Is Jim Thompson as good as pulp fiction gets?
August 29, 2014
A few days ago I re-read Jim Thompson’s After Dark, My Sweet in the Black Lizard/Vintage Crime edition.
It is the story of a troubled (that should probably be with a capital T) ex-prize fighter who falls in with a beautiful widow and a defrocked policeman who are planning the kidnapping for ransom of a young boy.
That’s a mouthful, I know.
Yet Thompson is able to tell his chilling tale in one-hundred and thirty pages of first person introspection. Each short chapter leaves the reader wondering what is next to come and shifting his allegiance between characters. The hero is from time to time heart-warming and enigmatic, cruel and possessed, hard-boiled and tender. The widow is a violent, vicious drunk, who is compassionate and vulnerable when sober. Only the ex-cop has no apparent redeeming qualities, perhaps because Thompson found him too repulsive to spend time giving him a heart.

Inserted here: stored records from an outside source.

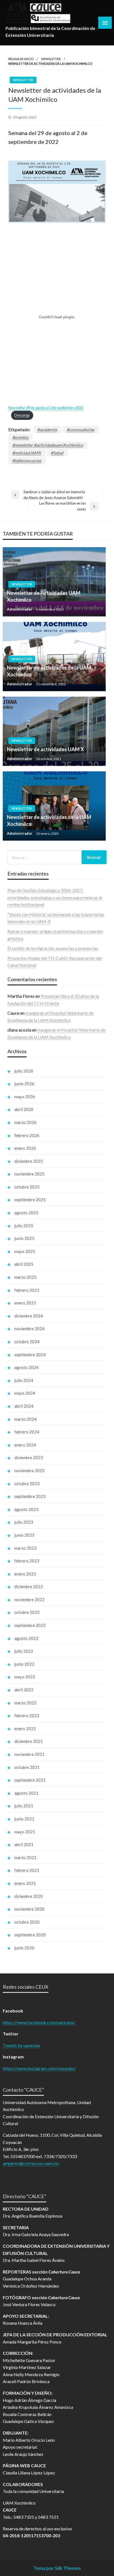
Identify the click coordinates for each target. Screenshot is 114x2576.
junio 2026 (24, 1083)
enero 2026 (25, 1148)
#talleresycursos (27, 460)
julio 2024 (23, 1380)
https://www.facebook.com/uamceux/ (39, 2022)
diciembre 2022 (28, 1586)
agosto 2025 (26, 1212)
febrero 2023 (26, 1560)
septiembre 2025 (30, 1199)
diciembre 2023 (28, 1457)
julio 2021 (23, 1805)
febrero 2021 (26, 1870)
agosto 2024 (26, 1367)
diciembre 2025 (28, 1161)
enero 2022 (25, 1728)
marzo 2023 (25, 1548)
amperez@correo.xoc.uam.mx (31, 2163)
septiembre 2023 (30, 1496)
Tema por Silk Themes (57, 2568)
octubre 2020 (27, 1921)
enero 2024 (25, 1444)
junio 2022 (24, 1664)
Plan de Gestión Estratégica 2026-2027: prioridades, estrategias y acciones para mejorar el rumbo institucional (54, 897)
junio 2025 (24, 1238)
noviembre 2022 (29, 1599)
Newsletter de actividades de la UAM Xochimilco (49, 671)
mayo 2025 (24, 1251)
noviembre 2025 (29, 1173)
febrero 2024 (26, 1431)
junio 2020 (24, 1947)
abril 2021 (23, 1844)
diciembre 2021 (28, 1741)
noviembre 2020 (29, 1908)
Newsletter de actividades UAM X (45, 749)
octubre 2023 (27, 1483)
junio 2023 (24, 1535)
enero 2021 (25, 1883)
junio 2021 (24, 1818)
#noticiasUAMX (26, 452)
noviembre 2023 (29, 1470)
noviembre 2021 (29, 1754)
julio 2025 (23, 1225)
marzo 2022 (25, 1702)
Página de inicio (20, 59)
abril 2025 (23, 1264)
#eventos (20, 437)
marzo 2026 (25, 1122)
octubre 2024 (27, 1341)
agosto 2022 (26, 1638)
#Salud (57, 452)
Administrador (20, 609)
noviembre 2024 (29, 1328)
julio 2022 (23, 1651)
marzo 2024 (25, 1419)
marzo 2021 (25, 1857)
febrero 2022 (26, 1715)
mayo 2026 (24, 1096)
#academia (47, 429)
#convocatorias (81, 429)
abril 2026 (23, 1109)
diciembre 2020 (28, 1896)
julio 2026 (23, 1070)
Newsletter (51, 59)
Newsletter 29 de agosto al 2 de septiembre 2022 (45, 407)
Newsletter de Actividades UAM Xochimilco (44, 596)
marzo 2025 (25, 1277)
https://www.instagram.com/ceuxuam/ (39, 2068)
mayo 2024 (24, 1393)
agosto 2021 (26, 1792)
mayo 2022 (24, 1676)
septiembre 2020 (30, 1934)
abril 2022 (23, 1689)
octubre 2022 (27, 1612)
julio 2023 (23, 1522)
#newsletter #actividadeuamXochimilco (47, 445)
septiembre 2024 (30, 1354)
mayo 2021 (24, 1831)
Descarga (22, 415)
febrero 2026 (26, 1135)
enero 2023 (25, 1573)
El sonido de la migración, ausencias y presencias (52, 948)
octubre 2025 (27, 1186)
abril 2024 (23, 1406)
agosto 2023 (26, 1509)
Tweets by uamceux (21, 2045)
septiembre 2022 (30, 1625)
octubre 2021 (27, 1767)
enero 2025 (25, 1302)
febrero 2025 (26, 1290)
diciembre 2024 (28, 1315)
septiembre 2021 (30, 1779)
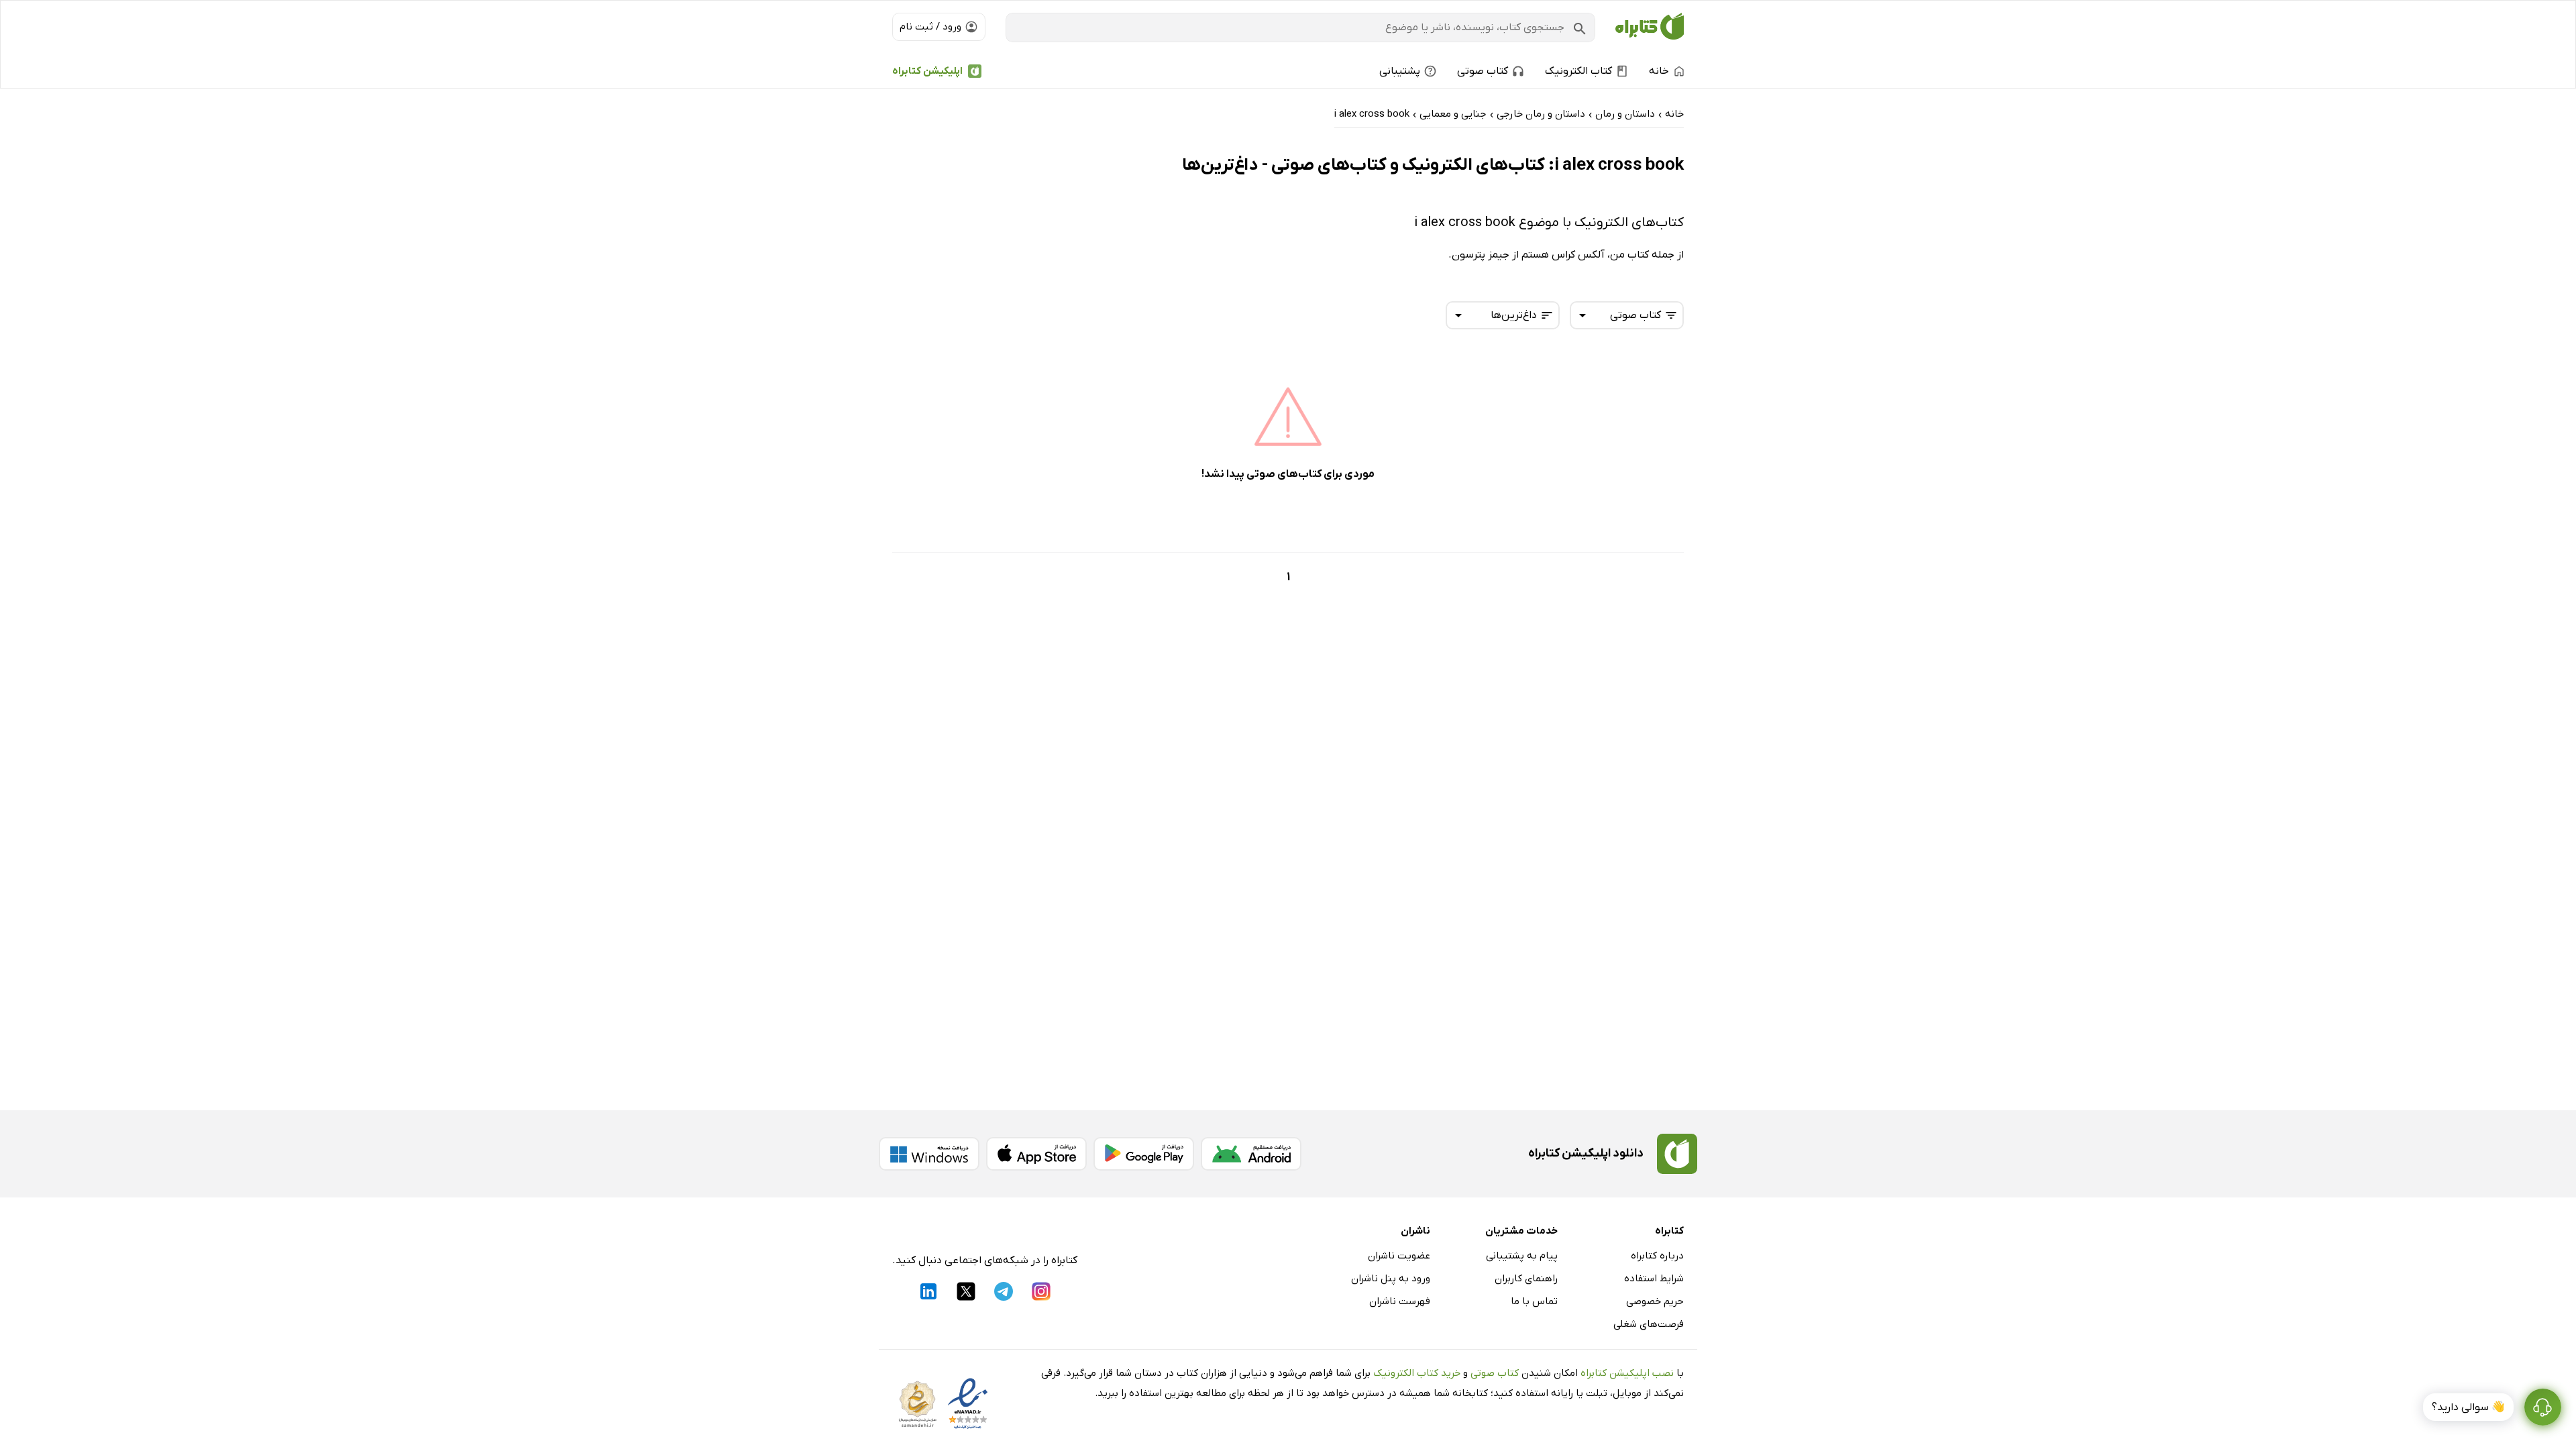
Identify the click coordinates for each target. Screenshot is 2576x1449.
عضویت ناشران (1399, 1256)
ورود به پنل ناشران (1390, 1278)
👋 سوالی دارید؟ (2468, 1407)
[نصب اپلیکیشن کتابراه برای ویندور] (929, 1154)
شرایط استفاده (1654, 1278)
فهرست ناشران (1399, 1301)
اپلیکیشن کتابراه (927, 71)
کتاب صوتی (1494, 1373)
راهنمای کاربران (1526, 1278)
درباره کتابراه (1657, 1256)
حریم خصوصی (1655, 1301)
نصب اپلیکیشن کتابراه (1627, 1373)
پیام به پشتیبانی (1522, 1256)
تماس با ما (1534, 1301)
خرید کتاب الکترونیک (1416, 1373)
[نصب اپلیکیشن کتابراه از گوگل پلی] (1143, 1154)
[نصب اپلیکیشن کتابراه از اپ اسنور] (1036, 1154)
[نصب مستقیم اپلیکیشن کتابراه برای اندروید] (1251, 1154)
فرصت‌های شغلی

After Dark, My Sweet and similar works by Thompson, Dashiell Hammett, Raymond Chandler and John D. MacDonald represent the high water mark in pulp fiction, and as such, reveal the need for a new generation of pulp books. I have suggested in other blogs that eBooks are the contemporary analog of ten cent paperbacks, and now I am convinced of it.
E-books are the perfect format for the new-old genre of ePulp fiction, fast-paced, short novels about small slices of life, slices of life where a few star-crossed souls find themselves thrown together at a tipping point.
However, one would be sorely mistaken to believe that the brevity and small cast which characterize pulp fiction mean that the characters lack depth. Thompson pioneered the modern introspective novel where the demons that drive a person to do terrible things narrate the story, channeling through the spirits of commonplace, tragic people of the land and the street.
It is the absence of pretense that makes pulp fiction so great and has allowed it to endure for more than half a century. In a world where pretense has become the watchword, we would do well to re-visit the gritty, direct fiction of the pulp writers.
Jim Thompson is a good place to start.